Inflammation is a tightly regulated process involving immune receptor recognition, immune cell migration, inflammatory mediator secretion, and pathogen elimination, all essential for combating infection and restoring damaged tissue. However, excessive inflammatory responses drive various human diseases. The autonomic nervous system (ANS) is known to regulate inflammatory responses; however, the detailed mechanisms underlying this regulation remain incompletely understood. Herein, we aimed to study the anti-inflammatory effects and mechanism of action of the ANS in RAW264.7 cells. Quantitative PCR and immunoblotting assays were used to assess lipopolysaccharide (LPS)-induced tumor necrosis factor alpha (TNF alpha) expression. The anti-inflammatory effects of catecholamines (adrenaline, noradrenaline, and dopamine) and acetylcholine were examined in LPS-treated cells to identify the receptors involved. Catecholamines inhibited LPS-induced TNF alpha expression by activating the beta 2 adrenergic receptor (beta 2-AR). beta 2-AR activation in turn downregulated the expression of Toll-like receptor 4 (TLR4) by stimulating protein kinase A (PKA) phosphorylation, resulting in the suppression of TNF alpha levels.
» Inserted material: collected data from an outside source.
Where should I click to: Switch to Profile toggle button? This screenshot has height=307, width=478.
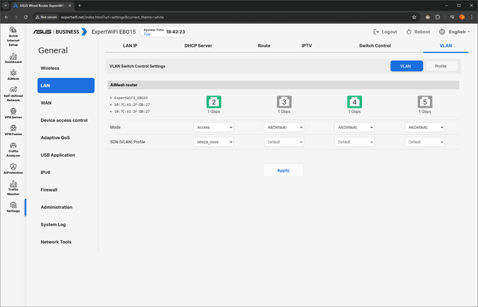coord(440,66)
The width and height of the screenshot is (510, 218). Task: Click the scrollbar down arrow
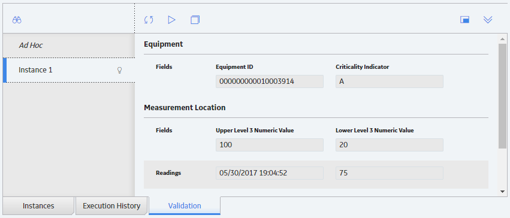(503, 192)
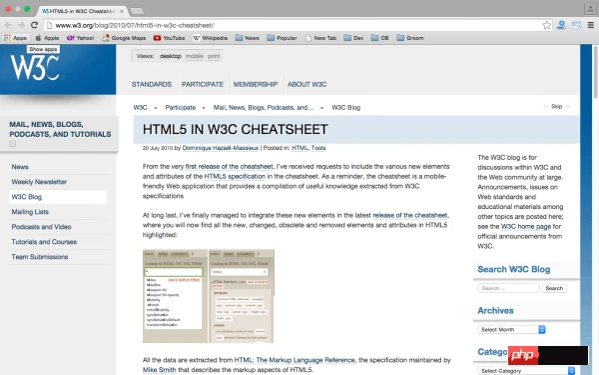Open the HTML5 specification link
The image size is (599, 375).
[x=235, y=176]
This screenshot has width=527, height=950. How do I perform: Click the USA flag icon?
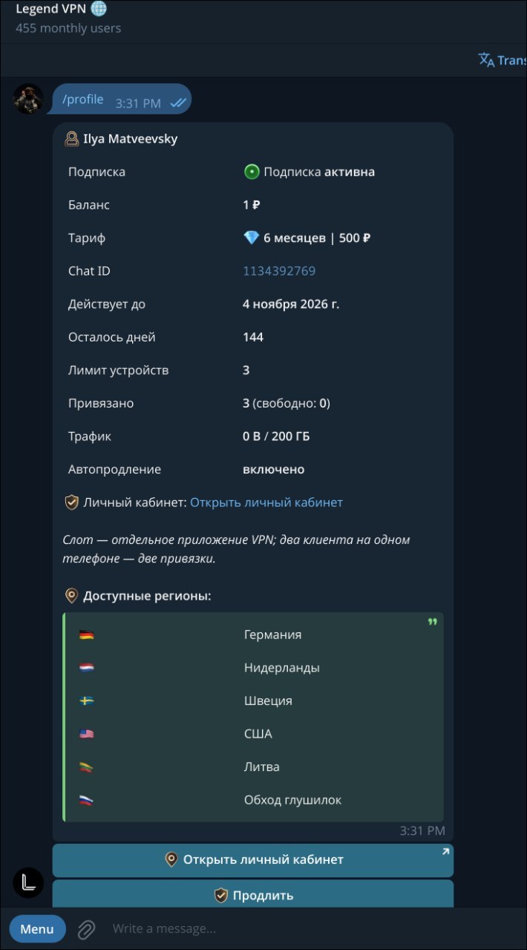tap(87, 734)
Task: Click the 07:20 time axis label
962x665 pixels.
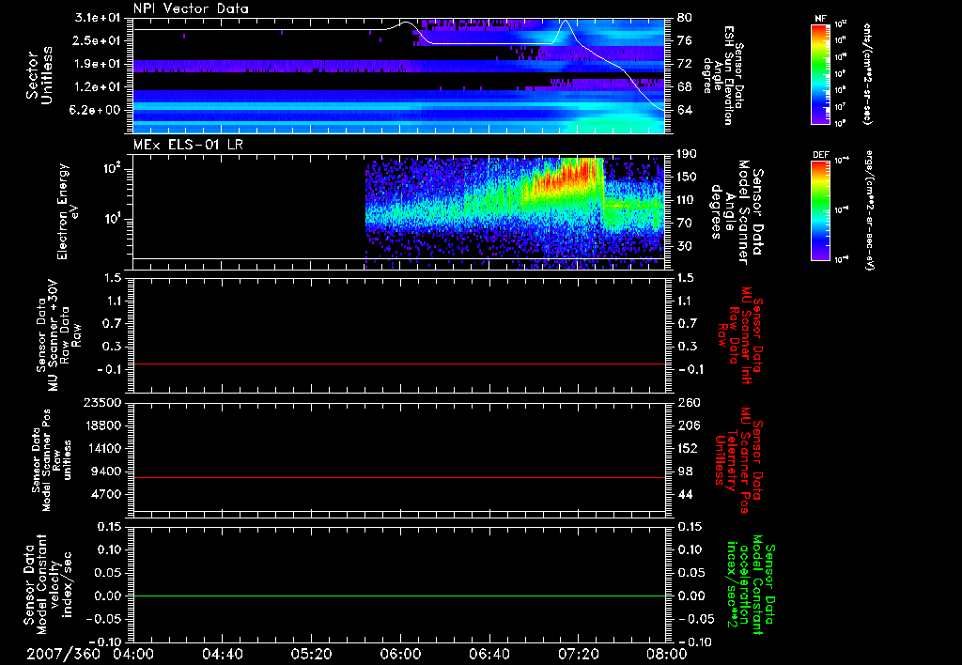Action: tap(579, 654)
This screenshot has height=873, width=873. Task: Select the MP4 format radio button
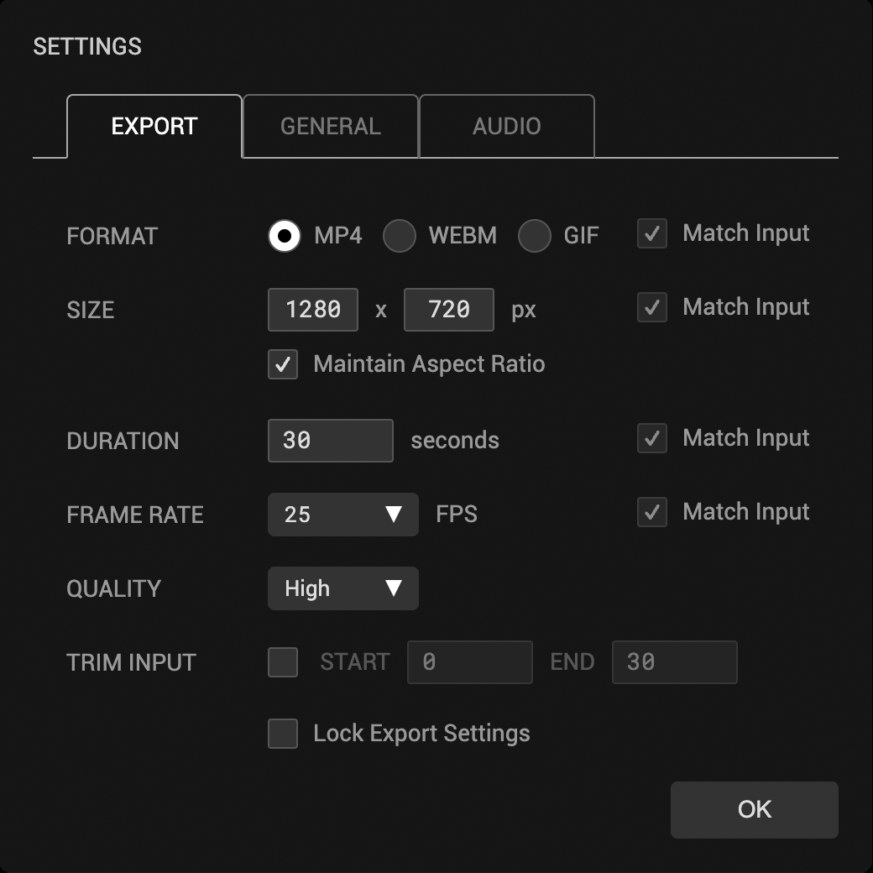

Collectively, our findings reveal a novel mechanism underlying the inhibitory effect of catecholamines on LPS-induced inflammatory responses, whereby beta 2-AR activation and PKA phosphorylation downregulate TLR4 expression in macrophages. These findings could provide valuable insights for the treatment of inflammatory diseases and anti-inflammatory drug development.